Reed Smith is seeing a rising number of aviation and insurance enquiries from aircraft lessors exposed to the fall out of Russia’s invasion of Ukraine.

As has been well publicised in the national press, there are hundreds of commercial aircraft owned by Western, Asian and other entities which are on commercial leases to Russian airlines.  Estimates have suggested that the cost to the lessors (or perhaps their insurers) could be as high as US$10 billion.

As matters stand, these aircraft, which were operating both globally and regionally, now appear to be stuck on Russian soil presenting significant challenges for lessors who wish to recover them.  

The effective seizing of these aircraft by the regime appears to all but take “snatch and grab” tactics off the table, since self-help remedies under commercial leases or the assistance of courts (in Russia or elsewhere) are of little use given the regime’s intervention and the physical location of the aircraft (although one Russian lawyer cast doubt whether the regime's latest decree captured leased aircraft on the ground).

EXERCISES TO COMPLETE
a - According to the passage on aircraft leased to Russian airlines, how high could the cost to lessors run?
b - Reproduce the stretch of the passage on aircraft leased to Russian airlines from "Reed Smith is" through "invasion of Ukraine.".
The records come from a different source and have nothing to do with this passage.

DATA PROVIDED
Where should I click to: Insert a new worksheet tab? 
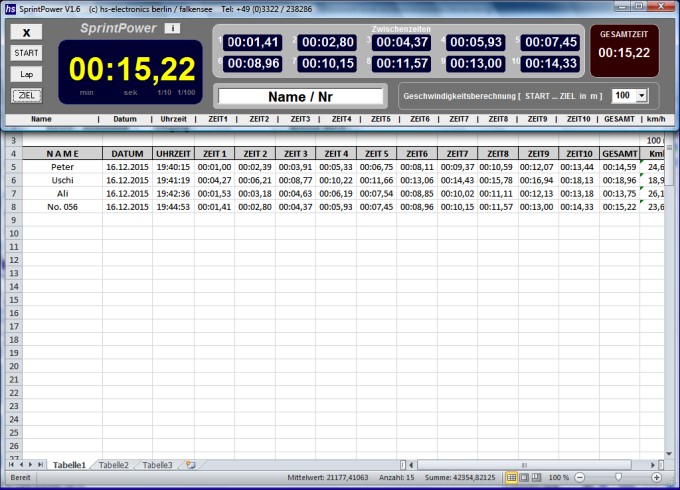[x=190, y=465]
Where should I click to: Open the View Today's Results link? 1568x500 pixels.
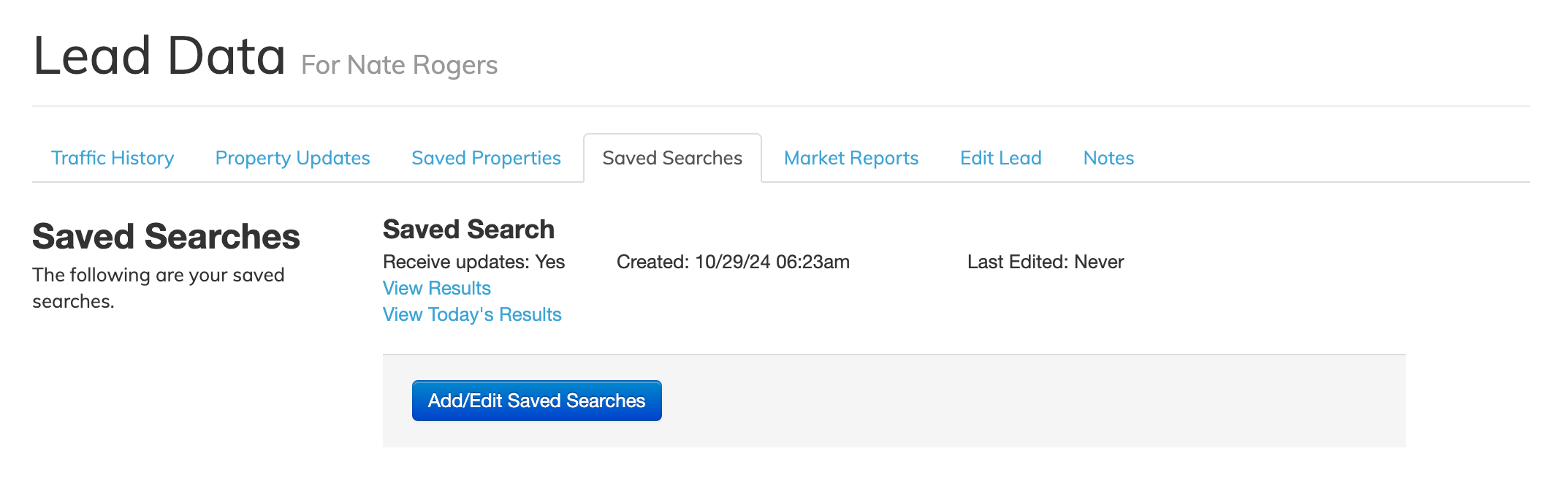click(472, 314)
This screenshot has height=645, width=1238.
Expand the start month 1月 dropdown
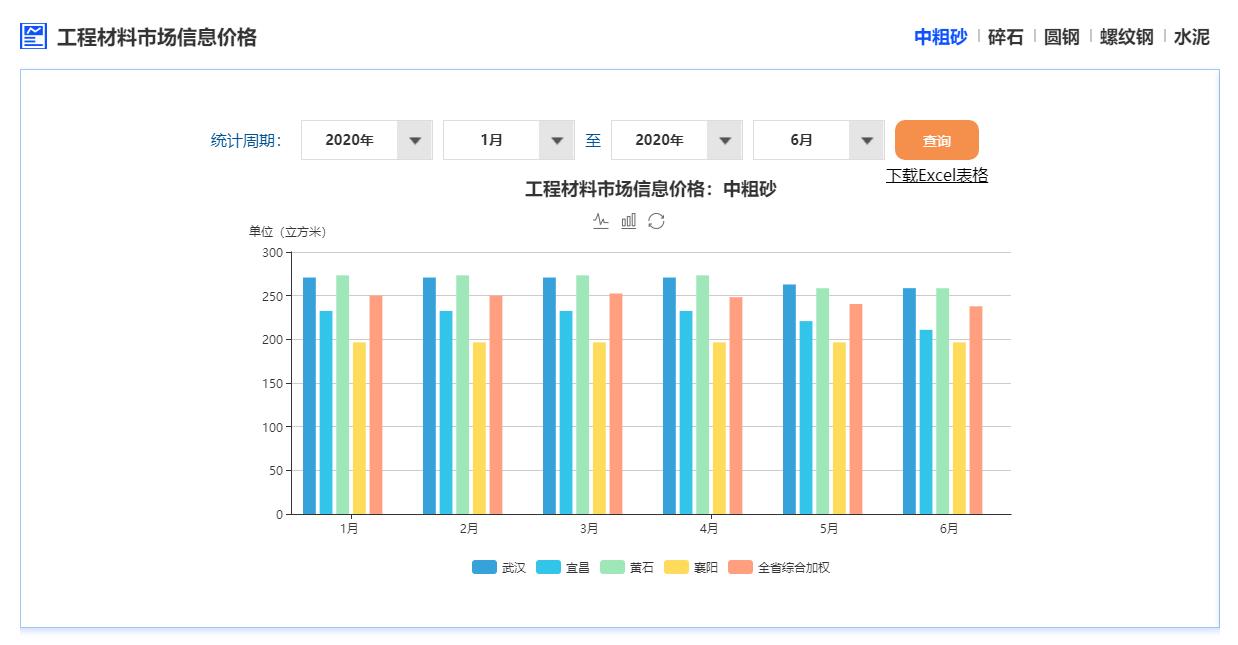tap(508, 140)

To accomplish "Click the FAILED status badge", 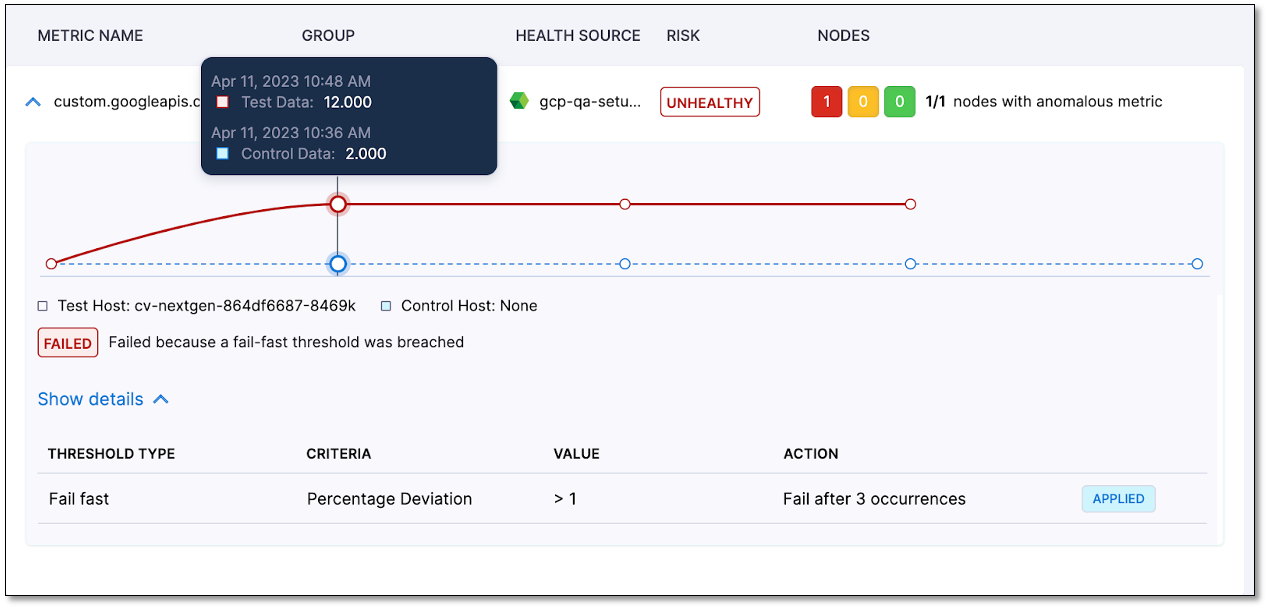I will [68, 343].
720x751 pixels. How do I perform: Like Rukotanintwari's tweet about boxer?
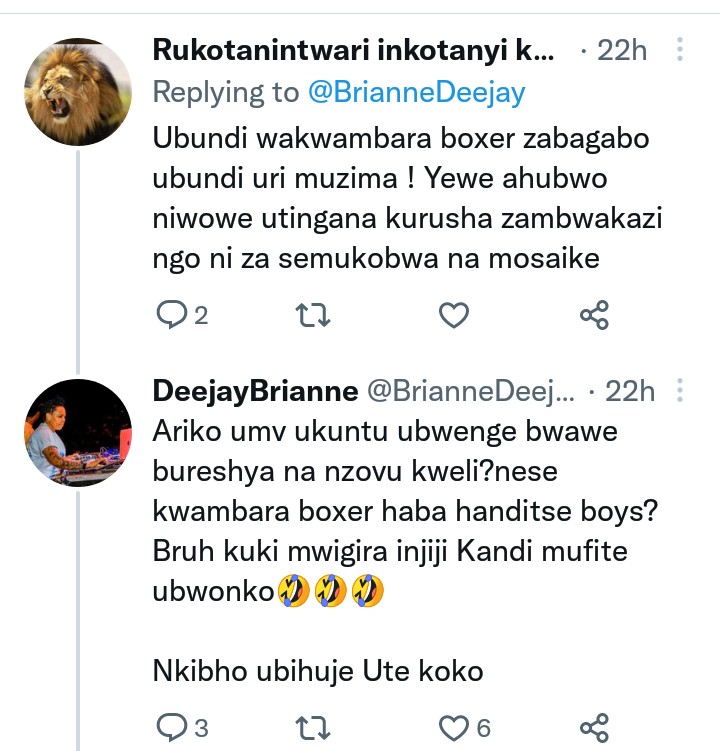[x=454, y=316]
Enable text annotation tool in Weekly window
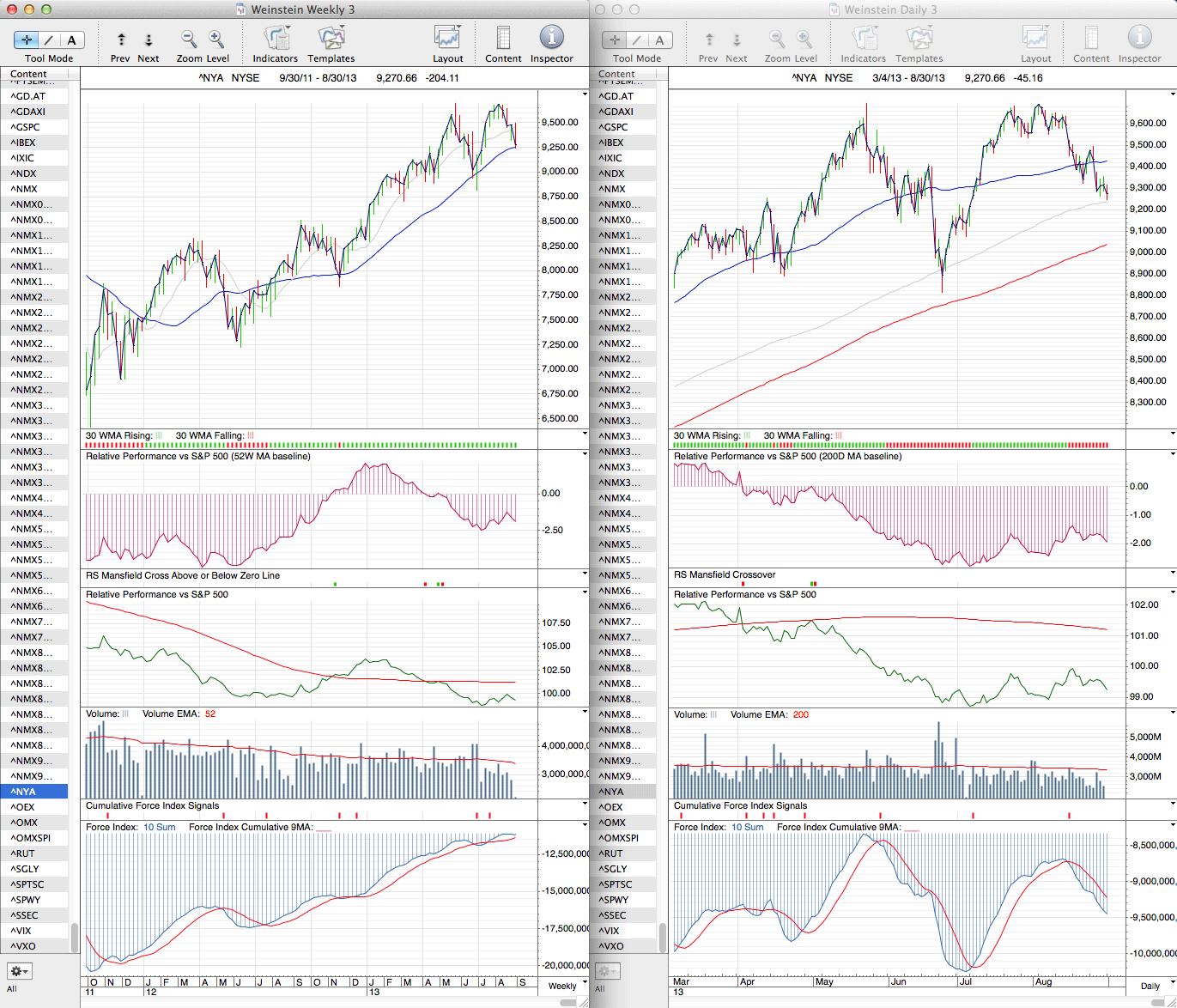The image size is (1177, 1008). [71, 39]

TASK RESULTS
a - As high as US$10 billion.

b -
Reed Smith is seeing a rising number of aviation and insurance enquiries from aircraft lessors exposed to the fall out of Russia’s invasion of Ukraine.